Hint: For finding the determinant of order 2 matrix, the formula for that is as follows
$\left| \left( \begin{matrix} {{a}_{11}} & {{a}_{12}} \\ {{a}_{21}} & {{a}_{22}} \\ \end{matrix} \right) \right|=\left( {{a}_{11}}\cdot {{a}_{22}}-{{a}_{12}}\cdot {{a}_{21}} \right)$
Another important thing to be known is that a singular matrix is a matrix whose determinant is equal to 0 and also a singular matrix raised to any power produces a singular matrix only.

As mentioned in the question, we have to find the value of ${{A}^{12}}$ if A $=\left| \left( \begin{matrix} 0 & 0 \\ 0 & 5 \\ \end{matrix} \right) \right|$ .
\begin{align} & A=\left| \left( \begin{matrix} 0 & 0 \\ 0 & 5 \\ \end{matrix} \right) \right| \\ & A=\left( 0\cdot 5-0\cdot 0 \right) \\ & A=0 \\ \end{align}
$A=0=\left( \begin{matrix} 0 & 0 \\ 0 & 0 \\ \end{matrix} \right)$
Now, as A is a singular matrix, hence, A raised to any power is also a singular matrix.
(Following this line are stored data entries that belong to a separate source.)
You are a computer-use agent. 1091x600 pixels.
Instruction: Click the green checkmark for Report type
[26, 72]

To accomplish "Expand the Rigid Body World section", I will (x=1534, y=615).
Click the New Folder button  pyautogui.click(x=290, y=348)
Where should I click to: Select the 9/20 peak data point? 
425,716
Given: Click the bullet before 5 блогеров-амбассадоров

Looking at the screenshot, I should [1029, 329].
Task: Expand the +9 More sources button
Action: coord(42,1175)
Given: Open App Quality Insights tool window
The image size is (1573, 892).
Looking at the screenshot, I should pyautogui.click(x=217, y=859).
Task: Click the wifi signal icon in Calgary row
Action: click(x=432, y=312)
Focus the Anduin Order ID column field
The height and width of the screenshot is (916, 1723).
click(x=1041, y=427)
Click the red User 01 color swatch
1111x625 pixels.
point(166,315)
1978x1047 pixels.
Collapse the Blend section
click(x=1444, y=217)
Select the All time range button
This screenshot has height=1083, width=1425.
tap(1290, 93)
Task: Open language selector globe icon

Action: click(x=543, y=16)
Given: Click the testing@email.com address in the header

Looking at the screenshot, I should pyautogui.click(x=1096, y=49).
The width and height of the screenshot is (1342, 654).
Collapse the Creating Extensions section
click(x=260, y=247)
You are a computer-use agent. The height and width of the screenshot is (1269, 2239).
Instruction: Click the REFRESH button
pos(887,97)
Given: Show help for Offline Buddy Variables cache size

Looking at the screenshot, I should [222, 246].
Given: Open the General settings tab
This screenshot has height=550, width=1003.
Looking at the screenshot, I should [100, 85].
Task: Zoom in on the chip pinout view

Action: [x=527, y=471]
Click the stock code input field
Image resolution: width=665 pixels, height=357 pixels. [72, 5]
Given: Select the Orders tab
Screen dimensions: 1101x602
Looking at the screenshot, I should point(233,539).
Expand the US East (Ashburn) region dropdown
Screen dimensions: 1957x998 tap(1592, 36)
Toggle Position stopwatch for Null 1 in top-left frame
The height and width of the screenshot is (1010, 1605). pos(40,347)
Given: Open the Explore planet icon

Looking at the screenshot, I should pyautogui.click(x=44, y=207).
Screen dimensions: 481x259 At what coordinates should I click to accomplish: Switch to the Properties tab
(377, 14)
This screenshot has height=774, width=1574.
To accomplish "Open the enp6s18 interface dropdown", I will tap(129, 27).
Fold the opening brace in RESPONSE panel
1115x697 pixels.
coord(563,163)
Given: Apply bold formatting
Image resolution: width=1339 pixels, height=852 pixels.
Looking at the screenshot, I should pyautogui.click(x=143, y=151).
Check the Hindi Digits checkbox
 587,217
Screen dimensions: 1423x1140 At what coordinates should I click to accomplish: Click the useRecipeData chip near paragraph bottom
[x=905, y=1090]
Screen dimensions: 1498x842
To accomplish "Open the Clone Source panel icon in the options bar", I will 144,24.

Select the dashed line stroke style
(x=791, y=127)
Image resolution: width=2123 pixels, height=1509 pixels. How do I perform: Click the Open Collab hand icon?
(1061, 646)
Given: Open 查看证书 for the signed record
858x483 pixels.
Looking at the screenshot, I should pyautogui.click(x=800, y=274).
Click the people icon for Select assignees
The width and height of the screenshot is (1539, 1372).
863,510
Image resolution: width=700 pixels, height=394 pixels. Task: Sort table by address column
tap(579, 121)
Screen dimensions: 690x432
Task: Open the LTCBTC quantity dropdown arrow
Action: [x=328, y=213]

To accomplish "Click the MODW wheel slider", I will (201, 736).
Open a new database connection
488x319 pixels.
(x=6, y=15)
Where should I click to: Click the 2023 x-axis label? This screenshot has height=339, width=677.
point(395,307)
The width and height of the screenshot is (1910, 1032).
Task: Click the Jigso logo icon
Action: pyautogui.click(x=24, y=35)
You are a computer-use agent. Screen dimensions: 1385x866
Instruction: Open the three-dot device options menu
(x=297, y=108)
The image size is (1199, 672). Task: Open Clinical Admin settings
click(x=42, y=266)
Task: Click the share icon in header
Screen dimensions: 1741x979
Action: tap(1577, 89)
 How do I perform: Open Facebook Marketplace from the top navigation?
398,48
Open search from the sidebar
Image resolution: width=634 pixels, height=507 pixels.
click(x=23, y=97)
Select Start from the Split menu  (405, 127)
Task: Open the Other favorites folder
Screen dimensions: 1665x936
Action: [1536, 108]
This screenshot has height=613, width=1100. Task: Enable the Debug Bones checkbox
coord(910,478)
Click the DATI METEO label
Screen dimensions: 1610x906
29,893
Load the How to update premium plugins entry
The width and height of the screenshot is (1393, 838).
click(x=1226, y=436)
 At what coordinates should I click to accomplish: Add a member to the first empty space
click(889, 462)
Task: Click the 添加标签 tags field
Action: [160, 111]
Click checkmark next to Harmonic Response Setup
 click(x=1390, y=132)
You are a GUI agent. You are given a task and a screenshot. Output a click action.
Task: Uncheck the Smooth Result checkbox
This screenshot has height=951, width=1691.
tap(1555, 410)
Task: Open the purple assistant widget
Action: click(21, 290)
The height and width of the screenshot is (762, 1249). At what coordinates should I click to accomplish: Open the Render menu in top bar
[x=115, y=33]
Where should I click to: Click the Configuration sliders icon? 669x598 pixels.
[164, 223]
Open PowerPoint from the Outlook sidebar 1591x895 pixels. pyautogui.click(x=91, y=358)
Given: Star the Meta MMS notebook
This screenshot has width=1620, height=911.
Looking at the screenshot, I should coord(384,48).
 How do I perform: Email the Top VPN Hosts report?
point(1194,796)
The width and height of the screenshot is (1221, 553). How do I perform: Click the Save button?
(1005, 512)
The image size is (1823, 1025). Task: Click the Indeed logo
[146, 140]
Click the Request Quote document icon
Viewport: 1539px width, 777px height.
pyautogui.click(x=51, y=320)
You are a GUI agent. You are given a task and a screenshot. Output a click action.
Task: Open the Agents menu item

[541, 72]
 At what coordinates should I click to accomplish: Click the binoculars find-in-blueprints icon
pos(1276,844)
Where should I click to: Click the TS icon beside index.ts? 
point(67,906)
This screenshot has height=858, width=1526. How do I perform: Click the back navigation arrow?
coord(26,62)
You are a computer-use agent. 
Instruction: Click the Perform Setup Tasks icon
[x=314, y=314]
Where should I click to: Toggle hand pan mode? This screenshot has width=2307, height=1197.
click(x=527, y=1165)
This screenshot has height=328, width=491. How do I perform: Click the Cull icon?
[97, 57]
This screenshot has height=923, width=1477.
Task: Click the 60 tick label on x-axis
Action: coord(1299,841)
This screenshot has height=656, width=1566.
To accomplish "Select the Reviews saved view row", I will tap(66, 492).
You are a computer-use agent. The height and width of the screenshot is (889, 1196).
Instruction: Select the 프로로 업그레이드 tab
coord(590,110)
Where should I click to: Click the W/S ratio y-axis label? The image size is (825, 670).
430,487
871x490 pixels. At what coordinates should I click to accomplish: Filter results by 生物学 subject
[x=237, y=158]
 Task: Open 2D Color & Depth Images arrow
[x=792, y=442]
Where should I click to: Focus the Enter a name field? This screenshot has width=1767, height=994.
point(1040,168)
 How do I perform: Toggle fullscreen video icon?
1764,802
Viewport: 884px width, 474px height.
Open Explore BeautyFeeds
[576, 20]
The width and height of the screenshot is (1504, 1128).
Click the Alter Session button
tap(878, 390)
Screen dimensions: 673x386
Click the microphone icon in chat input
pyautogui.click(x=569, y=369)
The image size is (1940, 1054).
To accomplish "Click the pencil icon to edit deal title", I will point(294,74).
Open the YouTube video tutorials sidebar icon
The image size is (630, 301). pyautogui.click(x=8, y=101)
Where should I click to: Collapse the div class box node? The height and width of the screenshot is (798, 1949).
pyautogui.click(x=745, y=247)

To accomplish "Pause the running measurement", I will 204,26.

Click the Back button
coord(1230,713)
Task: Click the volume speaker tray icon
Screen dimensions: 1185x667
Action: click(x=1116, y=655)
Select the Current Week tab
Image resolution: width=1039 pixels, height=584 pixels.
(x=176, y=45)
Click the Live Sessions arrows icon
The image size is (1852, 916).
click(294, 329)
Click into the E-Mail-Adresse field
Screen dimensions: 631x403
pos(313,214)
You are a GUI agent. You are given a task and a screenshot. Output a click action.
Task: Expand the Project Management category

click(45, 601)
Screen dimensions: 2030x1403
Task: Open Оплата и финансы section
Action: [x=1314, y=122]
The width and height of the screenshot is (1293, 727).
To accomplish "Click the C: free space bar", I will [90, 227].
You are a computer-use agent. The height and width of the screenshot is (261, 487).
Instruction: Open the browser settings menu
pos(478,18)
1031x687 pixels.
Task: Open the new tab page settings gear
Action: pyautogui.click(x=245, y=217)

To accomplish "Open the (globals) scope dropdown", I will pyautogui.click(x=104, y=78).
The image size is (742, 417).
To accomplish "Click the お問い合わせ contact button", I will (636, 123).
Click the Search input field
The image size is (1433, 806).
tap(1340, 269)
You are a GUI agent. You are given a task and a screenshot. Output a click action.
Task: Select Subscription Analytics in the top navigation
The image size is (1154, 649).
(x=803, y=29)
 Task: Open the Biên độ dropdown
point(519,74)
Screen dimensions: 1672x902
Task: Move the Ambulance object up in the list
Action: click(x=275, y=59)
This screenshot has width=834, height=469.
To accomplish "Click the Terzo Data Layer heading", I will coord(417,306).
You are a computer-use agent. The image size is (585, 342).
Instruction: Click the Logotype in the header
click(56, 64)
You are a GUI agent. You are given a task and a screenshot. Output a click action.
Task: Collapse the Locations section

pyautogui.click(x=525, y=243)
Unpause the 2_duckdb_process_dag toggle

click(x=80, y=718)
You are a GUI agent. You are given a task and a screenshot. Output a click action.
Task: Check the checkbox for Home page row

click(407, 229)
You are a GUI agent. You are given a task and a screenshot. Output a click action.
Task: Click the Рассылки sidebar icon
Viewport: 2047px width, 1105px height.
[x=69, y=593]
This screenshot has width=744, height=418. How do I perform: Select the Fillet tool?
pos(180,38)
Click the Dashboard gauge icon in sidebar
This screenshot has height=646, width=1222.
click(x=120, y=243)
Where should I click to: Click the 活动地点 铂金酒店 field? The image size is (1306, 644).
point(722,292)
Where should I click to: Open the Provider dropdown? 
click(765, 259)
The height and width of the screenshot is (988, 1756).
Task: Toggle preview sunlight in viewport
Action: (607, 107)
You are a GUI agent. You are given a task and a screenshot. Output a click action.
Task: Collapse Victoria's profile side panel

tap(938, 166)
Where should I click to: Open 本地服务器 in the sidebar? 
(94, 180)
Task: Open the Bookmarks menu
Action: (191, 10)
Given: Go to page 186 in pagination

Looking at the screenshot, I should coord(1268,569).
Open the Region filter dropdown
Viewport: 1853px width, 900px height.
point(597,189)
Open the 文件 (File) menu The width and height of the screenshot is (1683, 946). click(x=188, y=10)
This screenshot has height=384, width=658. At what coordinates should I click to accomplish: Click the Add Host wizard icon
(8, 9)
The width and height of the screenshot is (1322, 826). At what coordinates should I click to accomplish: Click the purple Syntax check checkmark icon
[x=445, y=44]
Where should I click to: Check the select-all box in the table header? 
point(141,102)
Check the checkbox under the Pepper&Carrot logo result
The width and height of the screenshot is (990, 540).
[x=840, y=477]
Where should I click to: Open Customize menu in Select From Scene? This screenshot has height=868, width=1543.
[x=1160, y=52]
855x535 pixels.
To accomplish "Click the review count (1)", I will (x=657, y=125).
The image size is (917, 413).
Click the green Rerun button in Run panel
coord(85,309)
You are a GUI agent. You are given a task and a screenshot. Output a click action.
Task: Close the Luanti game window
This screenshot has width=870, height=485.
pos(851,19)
Therefore, the value of ${{A}^{12}}$ is also a singular matrix that is
${{A}^{12}}=\left| \left( \begin{matrix} 0 & 0 \\ 0 & 0 \\ \end{matrix} \right) \right|$
Note: The students can make an error in evaluating the value of ${{A}^{12}}$ if they don’t know the what is a singular matrix or what are the properties of a singular matrix that are given in the hint which is to be known is that a singular matrix is a matrix whose determinant is equal to 0 and also a singular matrix raised to any power produces a singular matrix only.